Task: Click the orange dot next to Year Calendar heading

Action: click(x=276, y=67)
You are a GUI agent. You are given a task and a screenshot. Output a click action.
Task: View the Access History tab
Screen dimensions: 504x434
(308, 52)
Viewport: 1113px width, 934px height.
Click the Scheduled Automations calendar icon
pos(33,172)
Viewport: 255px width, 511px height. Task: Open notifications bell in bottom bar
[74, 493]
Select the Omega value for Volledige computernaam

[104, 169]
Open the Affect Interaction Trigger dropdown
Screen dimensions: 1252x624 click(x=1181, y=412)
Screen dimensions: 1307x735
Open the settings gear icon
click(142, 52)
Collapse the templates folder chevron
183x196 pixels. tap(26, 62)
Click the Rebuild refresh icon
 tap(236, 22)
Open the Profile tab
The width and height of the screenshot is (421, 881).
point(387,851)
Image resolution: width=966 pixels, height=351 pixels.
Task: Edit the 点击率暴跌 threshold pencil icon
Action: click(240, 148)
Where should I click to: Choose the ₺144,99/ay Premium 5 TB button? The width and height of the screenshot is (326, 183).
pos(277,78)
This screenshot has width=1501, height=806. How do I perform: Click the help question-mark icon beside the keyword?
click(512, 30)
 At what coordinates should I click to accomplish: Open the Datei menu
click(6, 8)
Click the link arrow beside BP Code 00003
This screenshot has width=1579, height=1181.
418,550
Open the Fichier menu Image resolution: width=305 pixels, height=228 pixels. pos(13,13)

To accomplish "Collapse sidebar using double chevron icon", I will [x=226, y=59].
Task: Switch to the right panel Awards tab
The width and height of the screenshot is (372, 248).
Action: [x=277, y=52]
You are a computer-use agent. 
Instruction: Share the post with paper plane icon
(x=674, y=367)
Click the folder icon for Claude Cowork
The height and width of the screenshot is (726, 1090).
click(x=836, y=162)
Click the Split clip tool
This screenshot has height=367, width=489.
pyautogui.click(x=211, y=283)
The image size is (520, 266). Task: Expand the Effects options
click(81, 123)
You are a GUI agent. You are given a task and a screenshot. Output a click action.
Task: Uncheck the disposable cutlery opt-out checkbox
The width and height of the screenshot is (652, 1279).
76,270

---

• [Task objective]:
Present the lines above as a Markdown table with two columns, Row and Line, numbering each row and skipping blank lines.

• [Solution]:
| Row | Line |
|---|---|
| 1 | Task: Click the orange dot next to Year Calendar heading |
| 2 | Action: click(x=276, y=67) |
| 3 | You are a GUI agent. You are given a task and a screenshot. Output a click action. |
| 4 | Task: View the Access History tab |
| 5 | Screen dimensions: 504x434 |
| 6 | (308, 52) |
| 7 | Viewport: 1113px width, 934px height. |
| 8 | Click the Scheduled Automations calendar icon |
| 9 | pos(33,172) |
| 10 | Viewport: 255px width, 511px height. Task: Open notifications bell in bottom bar |
| 11 | [74, 493] |
| 12 | Select the Omega value for Volledige computernaam |
| 13 | [104, 169] |
| 14 | Open the Affect Interaction Trigger dropdown |
| 15 | Screen dimensions: 1252x624 click(x=1181, y=412) |
| 16 | Screen dimensions: 1307x735 |
| 17 | Open the settings gear icon |
| 18 | click(142, 52) |
| 19 | Collapse the templates folder chevron |
| 20 | 183x196 pixels. tap(26, 62) |
| 21 | Click the Rebuild refresh icon |
| 22 |  tap(236, 22) |
| 23 | Open the Profile tab |
| 24 | The width and height of the screenshot is (421, 881). |
| 25 | point(387,851) |
| 26 | Image resolution: width=966 pixels, height=351 pixels. |
| 27 | Task: Edit the 点击率暴跌 threshold pencil icon |
| 28 | Action: click(240, 148) |
| 29 | Where should I click to: Choose the ₺144,99/ay Premium 5 TB button? The width and height of the screenshot is (326, 183). |
| 30 | pos(277,78) |
| 31 | This screenshot has width=1501, height=806. How do I perform: Click the help question-mark icon beside the keyword? |
| 32 | click(512, 30) |
| 33 |  At what coordinates should I click to accomplish: Open the Datei menu |
| 34 | click(6, 8) |
| 35 | Click the link arrow beside BP Code 00003 |
| 36 | This screenshot has width=1579, height=1181. |
| 37 | 418,550 |
| 38 | Open the Fichier menu Image resolution: width=305 pixels, height=228 pixels. pos(13,13) |
| 39 | To accomplish "Collapse sidebar using double chevron icon", I will [x=226, y=59]. |
| 40 | Task: Switch to the right panel Awards tab |
| 41 | The width and height of the screenshot is (372, 248). |
| 42 | Action: [x=277, y=52] |
| 43 | You are a computer-use agent.  |
| 44 | Instruction: Share the post with paper plane icon |
| 45 | (x=674, y=367) |
| 46 | Click the folder icon for Claude Cowork |
| 47 | The height and width of the screenshot is (726, 1090). |
| 48 | click(x=836, y=162) |
| 49 | Click the Split clip tool |
| 50 | This screenshot has height=367, width=489. |
| 51 | pyautogui.click(x=211, y=283) |
| 52 | The image size is (520, 266). Task: Expand the Effects options |
| 53 | click(81, 123) |
| 54 | You are a GUI agent. You are given a task and a screenshot. Output a click action. |
| 55 | Task: Uncheck the disposable cutlery opt-out checkbox |
| 56 | The width and height of the screenshot is (652, 1279). |
| 57 | 76,270 |